Miss Gray fait partie de ces femmes d’avant-garde qui portèrent la culotte et imposèrent leur élan créatif dans un monde d’hommes. « Self-made woman » et nucléon libre du design, elle passe une bonne partie de sa longue vie (1878-1976) en France : après des études à la Slade School de Londres, elle s’installe à Paris dès 1902, où elle apprend (dans l’atelier de Seizo Sugawara) à conjuguer le mobilier en laque au futur, en insinuant dans ses paravents, ses tables et ses pieds de lampe des lignes obliques qui préfigurent le modernisme. Anticonformiste et touche-à-tout, elle ne tarde pas à ouvrir sa propre galerie (au nom de Jean Désert, société phallocrate des années 1920 oblige), à inventer des tapis aux airs de toiles abstraites et à s’aventurer peu à peu vers l'ébénisterie et le métal chromé, multipliant les audaces tout en cultivant un style de plus en plus épuré. A Beaubourg, esquisses et meubles ponctuent les grandes étapes de sa carrière dans une scénographie claire, tout en petits recoins enchevêtrés, qui nous conduisent rapidement vers ses chefs-d’œuvre d’architecture : la Villa E 1027 à Roquebrune (créée à quatre mains avec le Roumain Jean Badovici) et sa maison personnelle, Tempe a Pailla, dans les hauts de Menton.

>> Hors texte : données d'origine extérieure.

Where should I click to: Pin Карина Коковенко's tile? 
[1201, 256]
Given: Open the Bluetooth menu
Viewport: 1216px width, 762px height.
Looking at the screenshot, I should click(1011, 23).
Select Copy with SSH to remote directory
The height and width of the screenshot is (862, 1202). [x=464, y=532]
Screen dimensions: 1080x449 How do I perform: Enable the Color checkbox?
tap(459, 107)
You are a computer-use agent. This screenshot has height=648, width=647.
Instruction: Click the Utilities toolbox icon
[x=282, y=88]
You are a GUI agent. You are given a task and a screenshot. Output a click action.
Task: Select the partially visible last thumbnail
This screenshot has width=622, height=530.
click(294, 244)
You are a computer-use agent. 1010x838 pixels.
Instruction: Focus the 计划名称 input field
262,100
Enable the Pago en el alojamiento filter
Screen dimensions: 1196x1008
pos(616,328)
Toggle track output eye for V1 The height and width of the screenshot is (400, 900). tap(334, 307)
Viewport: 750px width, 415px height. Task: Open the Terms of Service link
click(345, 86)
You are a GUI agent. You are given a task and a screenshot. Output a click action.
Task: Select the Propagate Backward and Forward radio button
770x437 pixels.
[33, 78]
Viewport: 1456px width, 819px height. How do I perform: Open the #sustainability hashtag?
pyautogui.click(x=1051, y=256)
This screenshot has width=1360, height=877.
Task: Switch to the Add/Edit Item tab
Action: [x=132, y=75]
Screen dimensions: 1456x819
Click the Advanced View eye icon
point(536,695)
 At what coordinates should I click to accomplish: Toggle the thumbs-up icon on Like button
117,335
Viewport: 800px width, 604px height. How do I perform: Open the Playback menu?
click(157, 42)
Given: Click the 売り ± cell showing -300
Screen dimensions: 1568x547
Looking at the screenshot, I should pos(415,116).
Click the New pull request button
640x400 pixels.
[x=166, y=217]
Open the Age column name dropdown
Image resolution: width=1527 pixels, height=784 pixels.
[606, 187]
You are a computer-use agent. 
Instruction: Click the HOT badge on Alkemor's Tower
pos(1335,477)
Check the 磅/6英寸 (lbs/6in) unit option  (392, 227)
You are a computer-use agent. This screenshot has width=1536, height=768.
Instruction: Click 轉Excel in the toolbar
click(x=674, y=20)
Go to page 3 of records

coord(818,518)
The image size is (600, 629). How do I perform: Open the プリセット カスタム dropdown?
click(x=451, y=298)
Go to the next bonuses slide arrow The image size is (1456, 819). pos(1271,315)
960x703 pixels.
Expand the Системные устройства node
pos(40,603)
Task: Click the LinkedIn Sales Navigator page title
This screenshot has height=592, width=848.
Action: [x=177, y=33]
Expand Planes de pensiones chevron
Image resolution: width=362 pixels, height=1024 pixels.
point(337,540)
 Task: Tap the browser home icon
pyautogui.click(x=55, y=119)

Si elle s’épanouit pleinement dans la simplicité géométrique de l’école du Corbusier (qu’elle côtoie, et dont elle se lie d’amitié jusqu’à ce qu’il dénature la Villa E 1027 en y peignant, sans son accord, des fresques ultra-colorées), Eileen Gray ne cesse tout au long de sa carrière de jongler entre les lignes tranchantes de l’architecture de son temps et une douceur plus humaine et plus traditionnelle. A la rigidité des carcans, elle préfère l’éternelle promesse de la métamorphose. Chaises pliables, paravents mobiles, « siège-escabeau-porte-serviettes », tiroirs qui transforment les contours d’une commode en s’ouvrant en éventail : chaque espace est modulable, chaque meuble est unique (elle ne crée aucune pièce industrielle, que des prototypes). Au Centre Pompidou, diaporamas, maquettes, et photos d’intérieurs reproduites sous forme de papiers peints (l’appartement de la rue Bonaparte, le salon de la Villa E 1027) permettent de replacer les pièces dans leur contexte : le résultat est dynamique, fluide et vivant. Et si l’on en apprend finalement peu sur le personnage de Gray et la place qu’occupe son art dans l’histoire du design, on en sort au moins avec l’impression d’avoir touché à l'ahurissante originalité d’une femme encore trop méconnue. Grande inventrice du foyer moderne.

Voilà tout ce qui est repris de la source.